- RECORDS FOR THE TASK
——
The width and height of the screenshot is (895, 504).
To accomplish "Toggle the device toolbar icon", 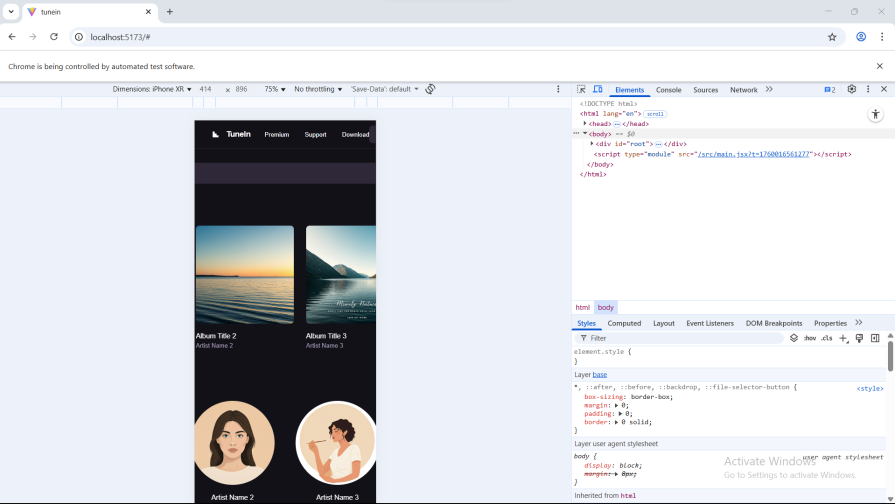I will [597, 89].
——
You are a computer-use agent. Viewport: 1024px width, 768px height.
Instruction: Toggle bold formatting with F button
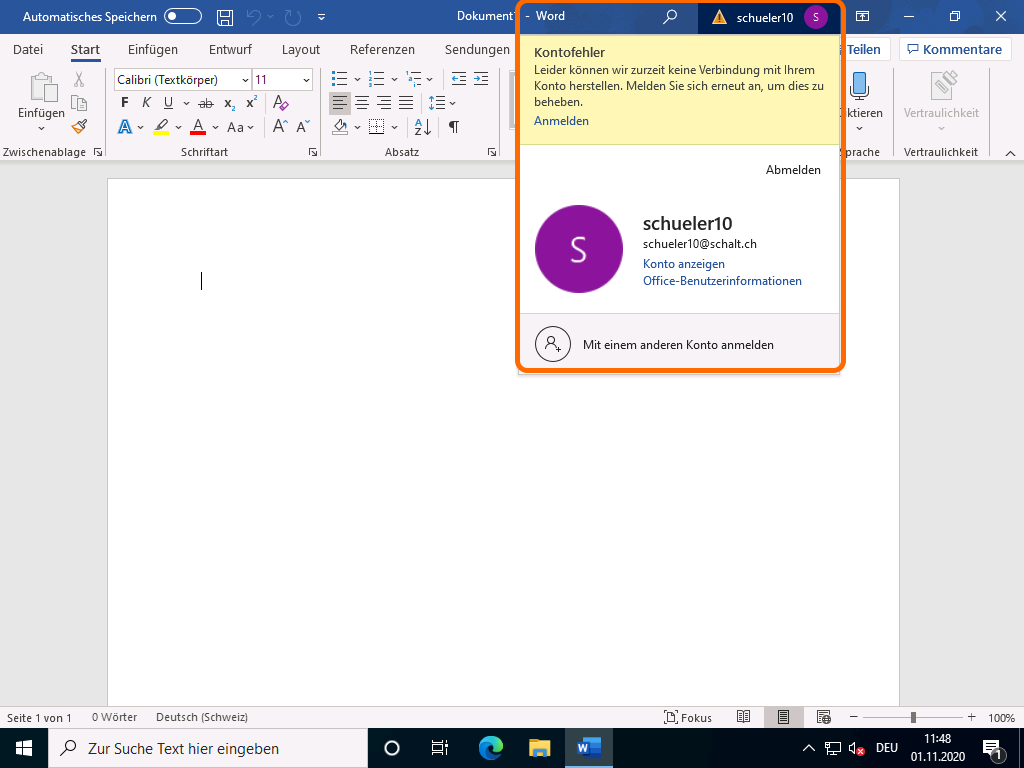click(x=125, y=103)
——
- WHAT TO WORK ON
Among the entries above, which lines include "height"? List them all.

- SOLUTION FOR THIS PROBLEM
The width and height of the screenshot is (895, 504).
You are a computer-use agent. Viewport: 1024px width, 768px height.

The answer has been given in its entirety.